▶ Opdracht
Neem de tekst over twee pastoors rond 1600 in zijn geheel letterlijk over.

▶ Geëxtraheerde tekst

———

TWEE PASTOORS ROND 1600

Door Jan Ruiten

  Laatst bewerkt: 10-11-2008

MERTEN VANGHEN HOEFFACKER,

PASTOOR TE MAASNIEL (VOOR 1566) TOT 1606.

 

 

Marten van den Hoeffacker is zeker een halve eeuw priester geweest, waarvan minstens veertig jaar als pastoor te Maasniel. Al in april 1566 trad Marten van Hoffacker, pastoor te Maasniel, op als ondertekenaar bij een grondruil. (GAR, G. van Bree: Rens Gestae nr. 1218. Jaartal moet zijn: 1566. Inventaris d’Hoop, nr. 18500, fol. 7.) Dat was in de tijd van de nietsontziende beeldenstorm in sommige plaatsen.

 

Links: De monnik en de non, detail naar onbekende meester, midden 16e eeuw.

De dorpspastoor was een zoon van zijn tijd. Marten had twee buitenechtelijke kinderen, te weten zoon Gerith en dochter Greitgen. Zijn familie woonde in de stad.

In januari 1574 vermaakte Marten aan zijn twee kinderen een huis in de Steeg, afkomstig van het echtpaar Bertelmans. De priester had het huis in 1556 verworven, toen genoemd echtpaar een schuld aan hem niet kon betalen.
In de zomer van 1577 verkochten broer en zus het huis aan Peter van der Hardt en vrouw Trijne. Omdat dit gebeurde zonder tussenkomst van voogden, mogen we aannemen, dat beiden omstreeks 1550 geboren zijn.

Gerith van den Hoeffacker is voortijdig overleden. Bij de verdeling van enige goederen tussen de pastoor en de overige familieleden in 1591 is alleen nog sprake van zijn natuurlijke dochter Greitgen. De vrouw was in 1580 getrouwd met Wilhelm Beumers van Elmpt.

———

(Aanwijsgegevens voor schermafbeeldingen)
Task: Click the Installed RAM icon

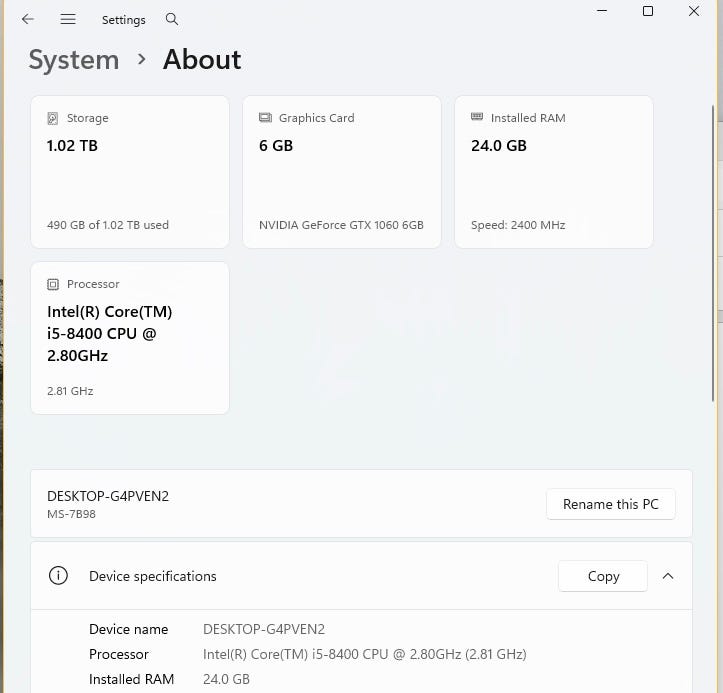Action: click(477, 118)
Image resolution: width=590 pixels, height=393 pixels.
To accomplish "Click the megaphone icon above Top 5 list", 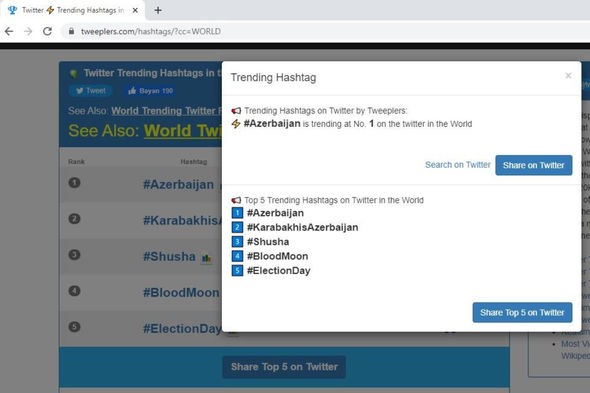I will [236, 200].
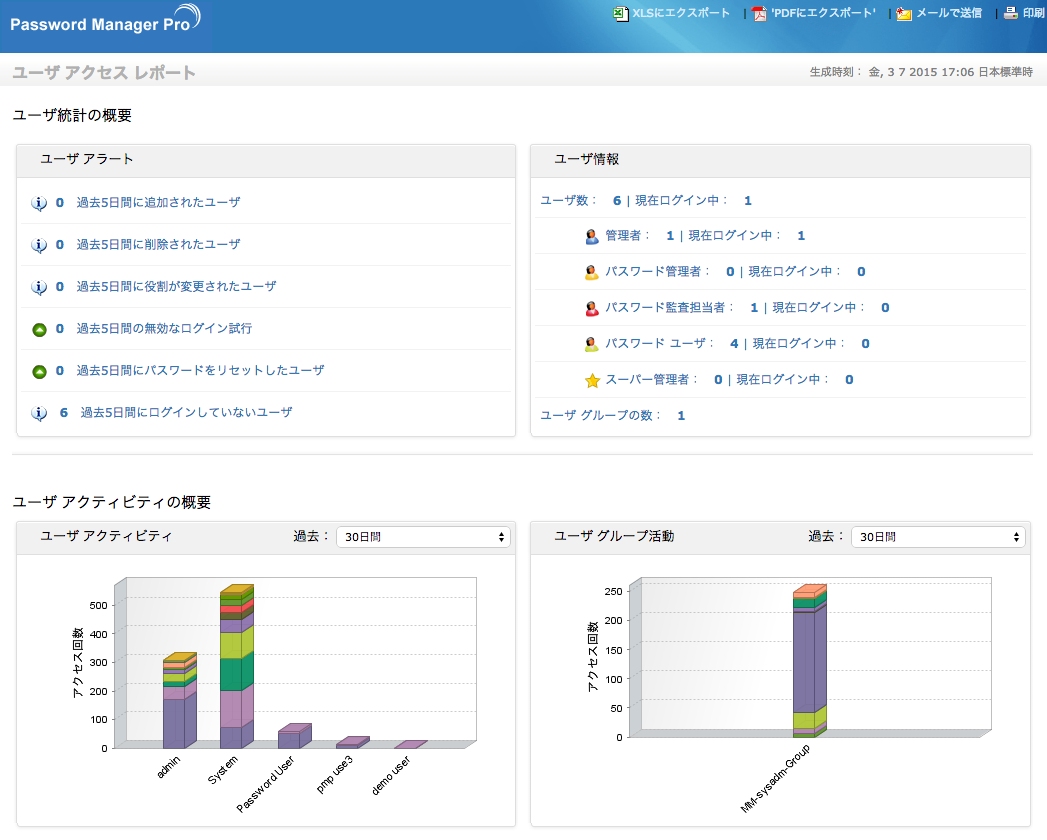This screenshot has width=1047, height=840.
Task: Click info icon beside 過去5日間に追加されたユーザ
Action: (39, 203)
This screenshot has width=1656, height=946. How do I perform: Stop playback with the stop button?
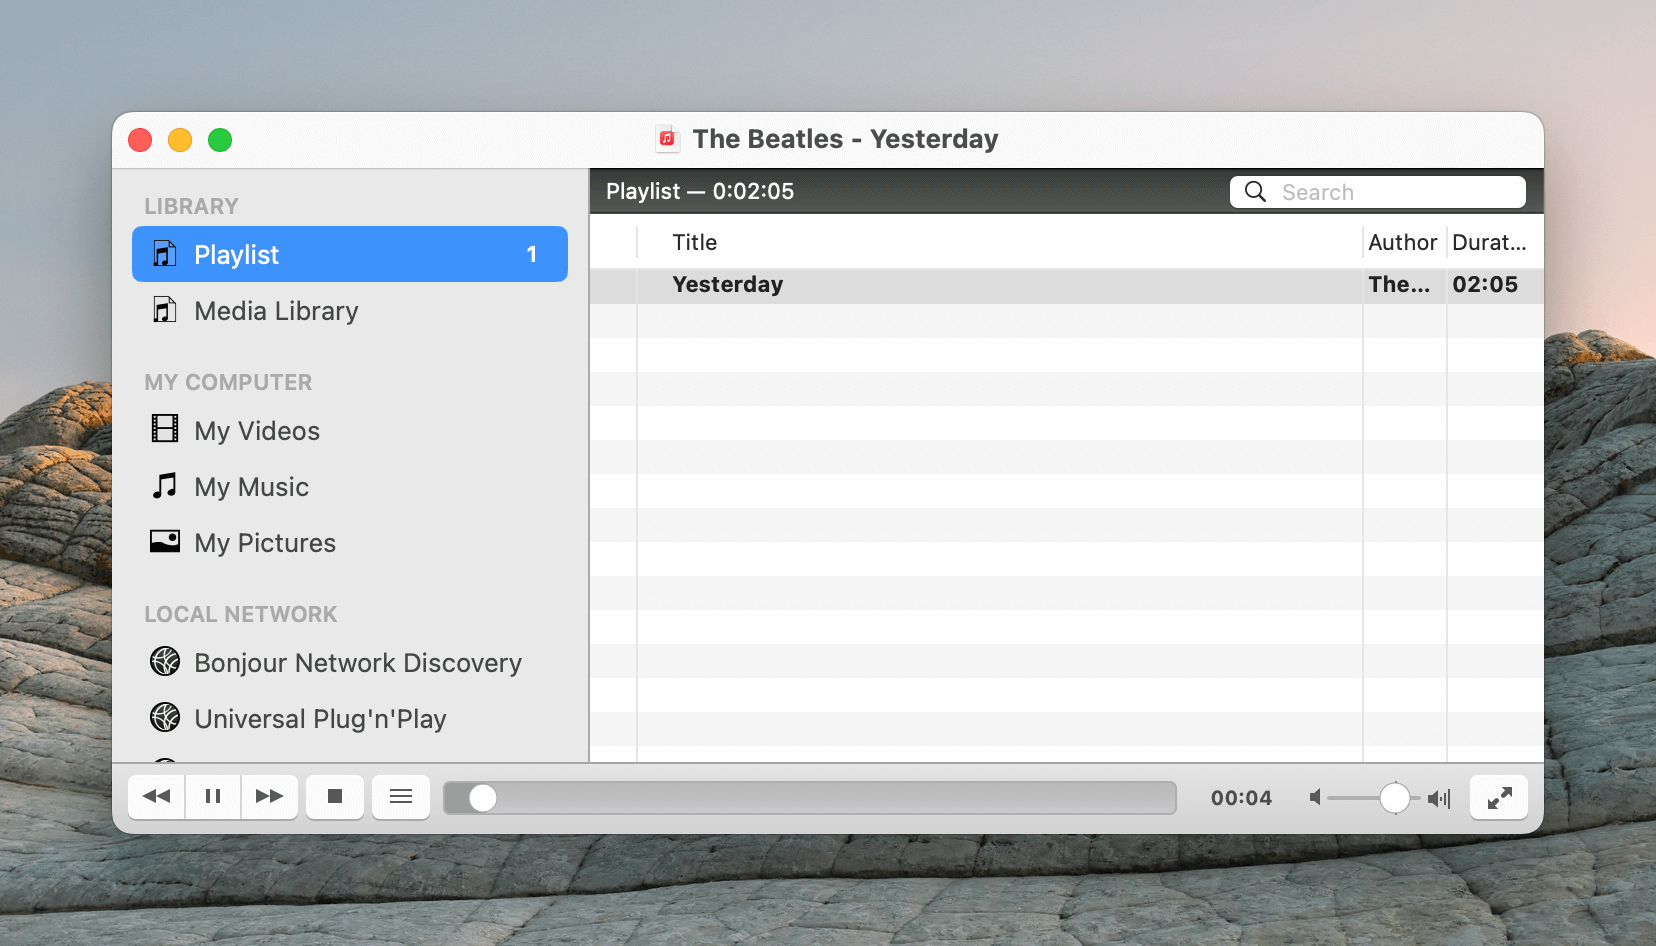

———

▶ Volledig antwoord
TWEE PASTOORS ROND 1600

Door Jan Ruiten

  Laatst bewerkt: 10-11-2008

MERTEN VANGHEN HOEFFACKER,

PASTOOR TE MAASNIEL (VOOR 1566) TOT 1606.

 

 

Marten van den Hoeffacker is zeker een halve eeuw priester geweest, waarvan minstens veertig jaar als pastoor te Maasniel. Al in april 1566 trad Marten van Hoffacker, pastoor te Maasniel, op als ondertekenaar bij een grondruil. (GAR, G. van Bree: Rens Gestae nr. 1218. Jaartal moet zijn: 1566. Inventaris d’Hoop, nr. 18500, fol. 7.) Dat was in de tijd van de nietsontziende beeldenstorm in sommige plaatsen.

 

Links: De monnik en de non, detail naar onbekende meester, midden 16e eeuw.

De dorpspastoor was een zoon van zijn tijd. Marten had twee buitenechtelijke kinderen, te weten zoon Gerith en dochter Greitgen. Zijn familie woonde in de stad.

In januari 1574 vermaakte Marten aan zijn twee kinderen een huis in de Steeg, afkomstig van het echtpaar Bertelmans. De priester had het huis in 1556 verworven, toen genoemd echtpaar een schuld aan hem niet kon betalen.
In de zomer van 1577 verkochten broer en zus het huis aan Peter van der Hardt en vrouw Trijne. Omdat dit gebeurde zonder tussenkomst van voogden, mogen we aannemen, dat beiden omstreeks 1550 geboren zijn.

Gerith van den Hoeffacker is voortijdig overleden. Bij de verdeling van enige goederen tussen de pastoor en de overige familieleden in 1591 is alleen nog sprake van zijn natuurlijke dochter Greitgen. De vrouw was in 1580 getrouwd met Wilhelm Beumers van Elmpt.